Gestiegene Finanzierungskosten bleiben vorerst der bestimmende Faktor

Sale-and-Leaseback im Areal Böhler. Foto: Igedo/Gallery Shoes

Die Zeitenwende an den Finanzmärkten hat auch vor dem Markt für Industrie- und Logistikimmobilien keinen Halt gemacht. Nach einem Rekordergebnis von etwa 10 Mrd. Euro 2022, folgte im ersten Quartal 2023 ein drastischer Rückgang von über 70% gegenüber dem Vorjahresquartal. Beim Blick auf das Gesamtjahr rechnen die Immobilienberater eher im zweiten Halbjahr mit mehr Klarheit bei der Zinsentwicklung und wieder mehr Dynamik im Markt.

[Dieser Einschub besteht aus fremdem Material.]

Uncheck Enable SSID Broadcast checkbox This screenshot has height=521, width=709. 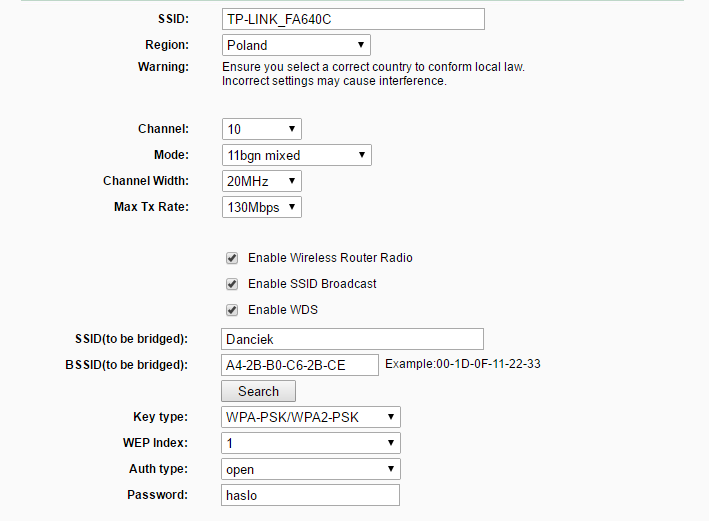232,284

Einig sind sich die Immobilienberater, dass der Einbruch im Markt für Industrie- und Logistikimmobilien zu Jahresbeginn ganz erheblich ausgefallen ist. Weniger einig waren sie sich bei der Höhe des im ersten Quartal erzielten Transaktionsvolumens. CBRE liegt mit einem Volumen von 1,03 Mrd. Euro am oberen Ende der Bandbreite, gefolgt von JLL mit 970 Mio. Euro, BNP Paribas Real Estate (BNPPRE) mit 951 Mio. Euro, Colliers mit 848 Mio. Euro, Cushman & Wakefield (C&W) mit 795 Mio. Euro und Savills mit gut 700 Mio. Euro.

Die eher optimistischen Einschätzungen der Experten für den Markt im Jahr 2023 haben sich zum Jahresstart damit fürs Erste nicht realisiert. Nach dem erfolgreichen Vorjahr hatten sie erwartet, dass Logistik- und Industrieimmobilien in der Gunst – vor allem der institutionellen Anleger – weit oben stehen werden, auch wenn ein Rekordergebnis angesichts der wirtschaftlichen Unwägbarkeiten und der neuen Zinslandschaft mit ihren Auswirkungen auf das Preisniveau nicht zu erwarten war. Auch die Einschätzung, dass der Markt im vergangenen Jahr unter der Bedingung, dass die Zinsen nicht weiter steigen, schon die Talsohle erreicht haben könnte, ist vor diesem Hintergrund nicht haltbar.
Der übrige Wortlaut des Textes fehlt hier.